L'anti-melonismo e il suo antidoto

Ci sono molti modi per custodire la memoria di piazza Fontana. Il peggiore è quello di prolungare l'odio del tempo fin nell'oggi, riversandolo su chi nel 1969 neppure era nato

L'anti-melonismo e il suo antidoto

Ci sono molti modi per custodire la memoria di piazza Fontana. Il peggiore è quello di prolungare l'odio del tempo fin nell'oggi, riversandolo su chi nel 1969 neppure era nato. Se infatti la verità giudiziaria è ancora in forse, la verità o, meglio, la verosimiglianza storica, è invece attestata.

La strage, come quelle successive, va compresa all'interno della divisione di Yalta da cui il nostro Paese, assieme alla Germania Occidentale, fu il più coinvolto: servizi, centrali estere, sovversione di estrema destra contrapposta a quella rossa, finanziata a sua volta da Est.

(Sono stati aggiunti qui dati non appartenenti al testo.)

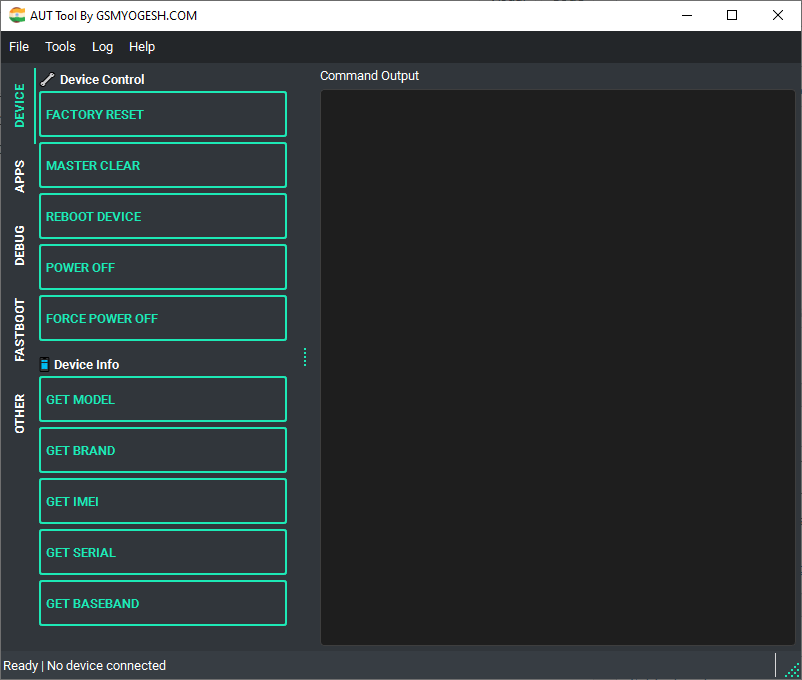Click the GET BASEBAND button

click(162, 603)
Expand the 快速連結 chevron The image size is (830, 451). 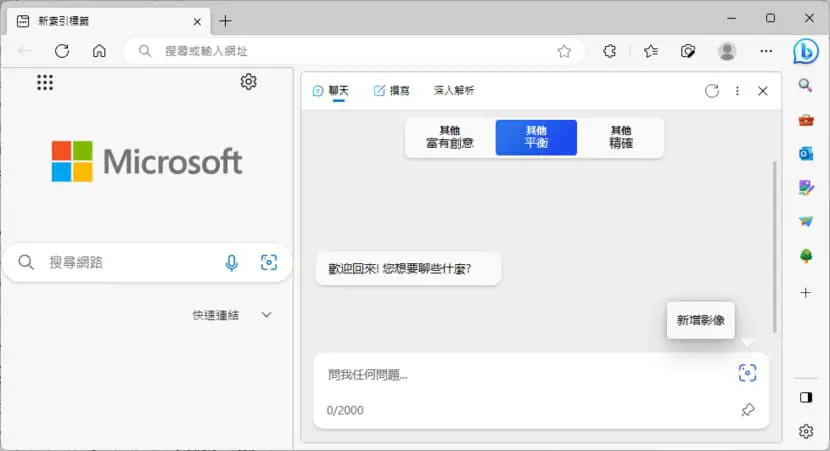click(266, 315)
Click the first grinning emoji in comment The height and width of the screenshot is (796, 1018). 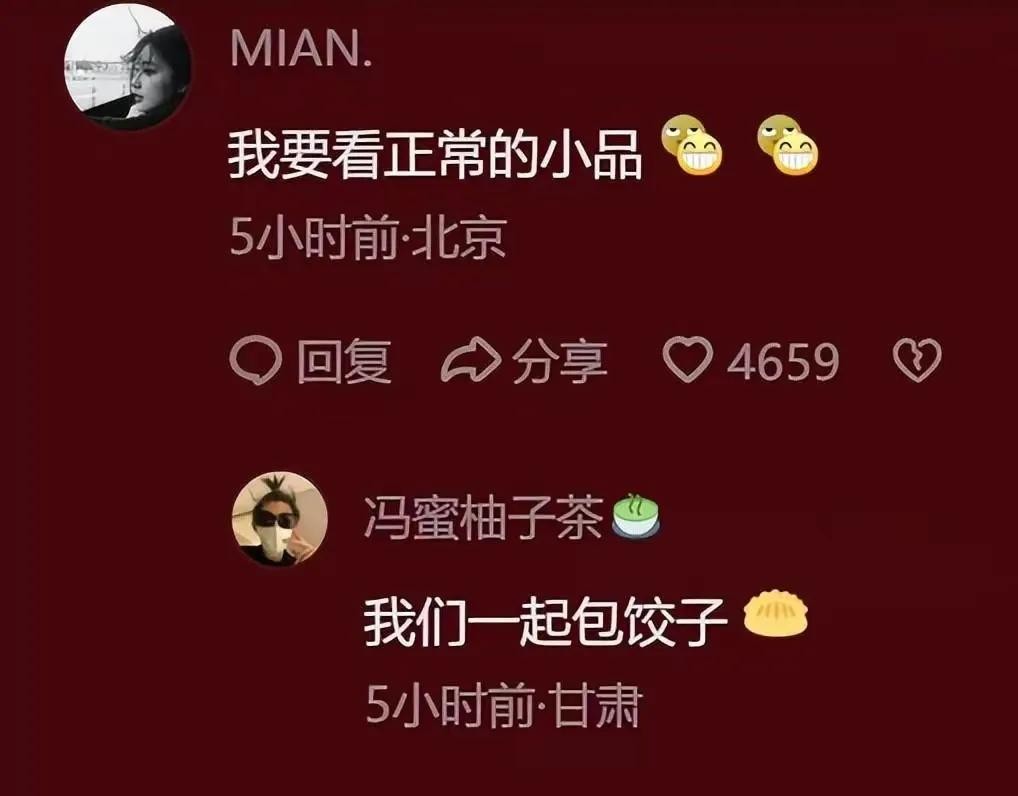click(x=692, y=145)
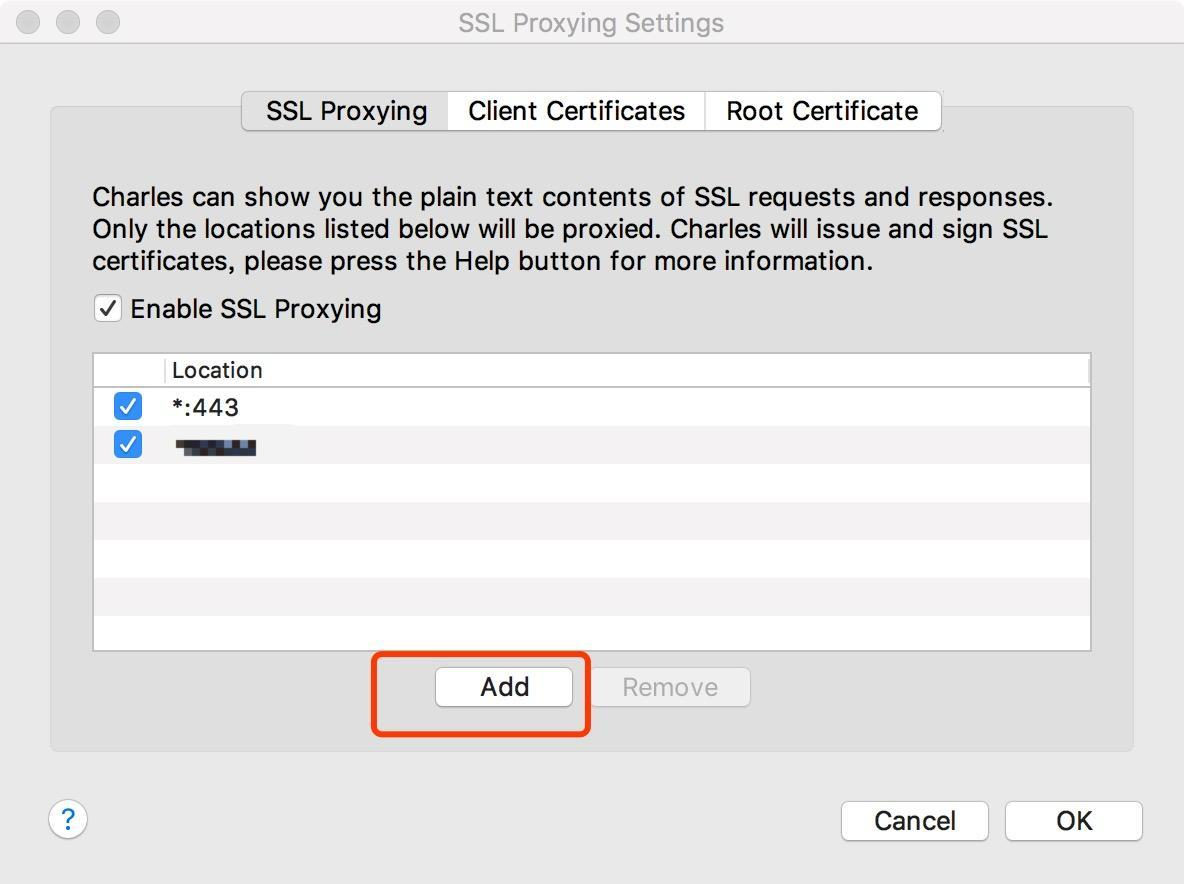Dismiss the dialog with Cancel
The width and height of the screenshot is (1184, 884).
913,820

Tutta quella stagione, che portò a una quasi guerra civile, come disse a suo tempo il presidente Cossiga, non fu la continuazione dello scontro tra fascismo e antifascismo, il primo peraltro essendo finito già allora da tempo: ne assunse solo le apparenze esterne, ma la posta in gioco era altra. Non essendoci più la Guerra fredda, quella stagione non tornerà più. Va consegnata alla storia. Che, a usarla per delegittimare l'avversario, occorre perlomeno conoscerla. Come certamente la conosce l'ex direttore di Repubblica e ora editorialista del Corriere della sera, Carlo Verdelli, che tuttavia in un tweet istituisce un nesso tra piazza Fontana e Atreju, la festa di Fratelli d'Italia. Il problema è che Verdelli la storia la conosce ma non gli cale, perché la sua intenzione è quella di delegittimare Giorgia Meloni, erede a questo punto non solo del regime fascista, ma pure dello stragismo nero - quando i condannati per Piazza Fontana erano stati espulsi dal Msi ben prima del 1969.

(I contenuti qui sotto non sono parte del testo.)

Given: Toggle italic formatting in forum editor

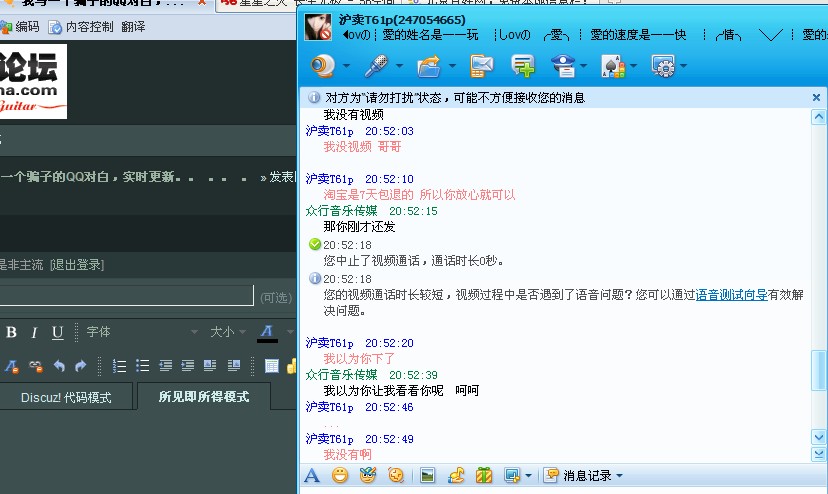Looking at the screenshot, I should (34, 332).
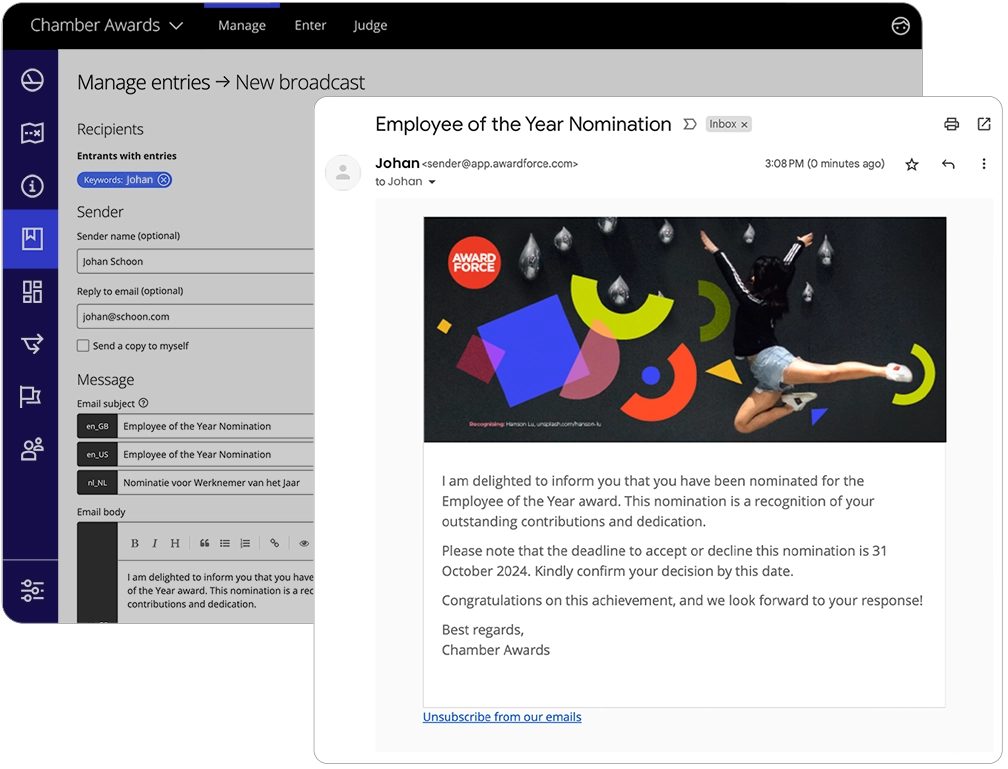Star the Employee of the Year email
1008x769 pixels.
(x=912, y=164)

Ci si potrebbe fare una risata. Ma Verdelli non è uno qualunque, è il rappresentante tipico del ceto mediatico, totalmente progressista, che non intende concedere alcuna legittimità a Meloni, anche e soprattutto in vista di un futuro governo. Pure qui si potrebbe fare spallucce, e replicare che quel che conta sono la legittimità sostanziale e quella formale, cioè i voti e il rispetto delle regole costituzionali. E tuttavia il potere della legittimazione simbolica è forte: se n'è accorto Trump, a cui il partito dei media ha promesso e mantenuto inimicizia assoluta.

Siamo sicuri che, per proteggersi da quegli attacchi, basti affidarsi alle promesse di Enrico Letta, cioè il capo del partito più legato al ceto mediatico progressista? Oppure a quelle di chi, a parole, è aperto verso Fdi, pronto poi però a farsi riassorbire dalla sinistra una volta salito al Colle? Ancora una volta, nessuno costituirebbe meglio una diga per la destra italiana, di colui che l'ha portata a suo tempo al governo: il Cavaliere.